#### DATA PROVIDED ####
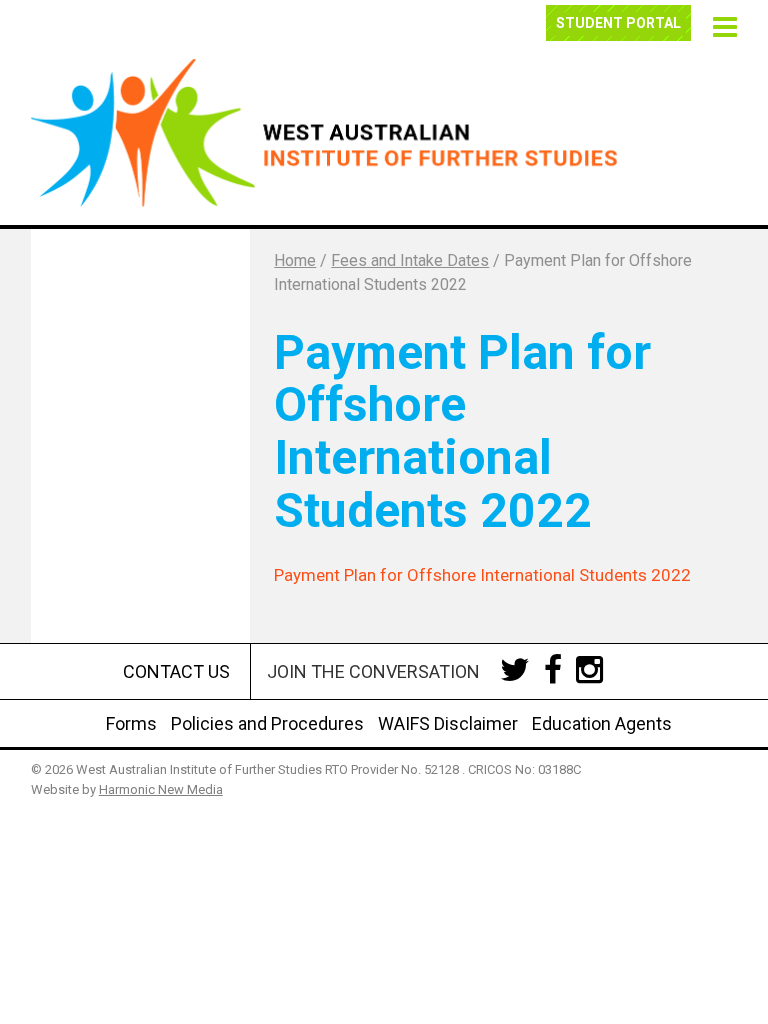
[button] (722, 24)
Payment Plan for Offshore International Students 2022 (482, 575)
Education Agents (602, 723)
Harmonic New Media (161, 789)
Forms (131, 723)
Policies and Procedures (267, 723)
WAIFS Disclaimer (448, 723)
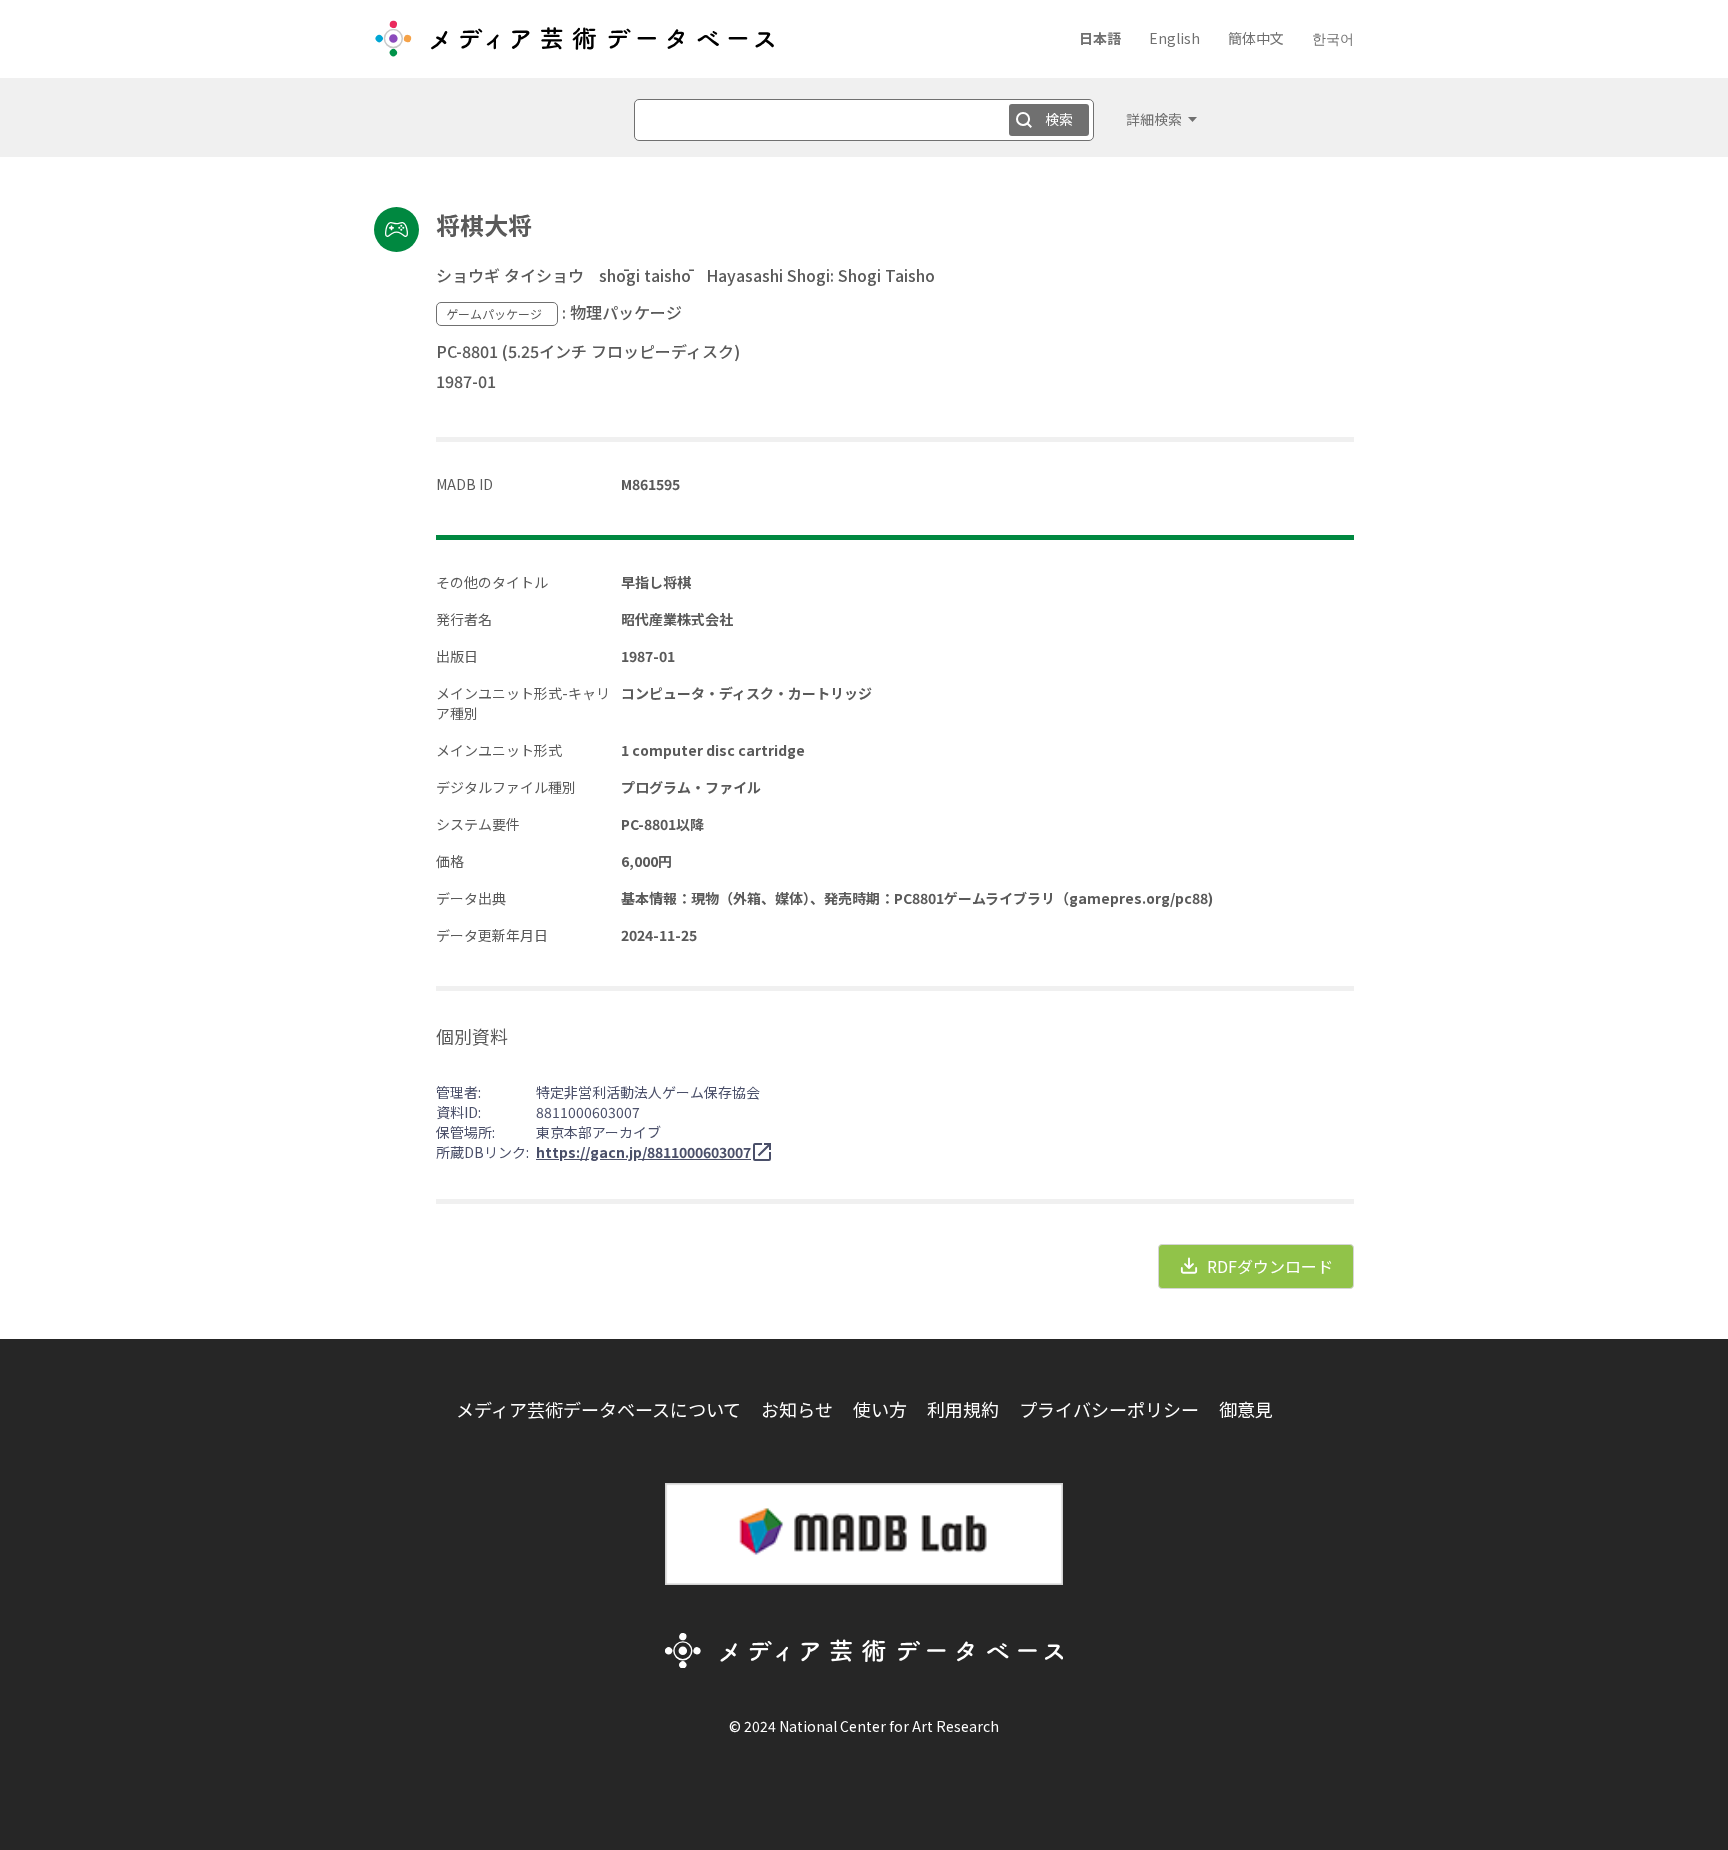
####
» **INSTRUCTIONS FOR THE TASK**: Down to the final line, restate the material above word for word, but omit its pictures.

» **EXERCISE RESPONSE**:
[button] (722, 24)
Payment Plan for Offshore International Students 2022 (482, 575)
Education Agents (602, 723)
Harmonic New Media (161, 789)
Forms (131, 723)
Policies and Procedures (267, 723)
WAIFS Disclaimer (448, 723)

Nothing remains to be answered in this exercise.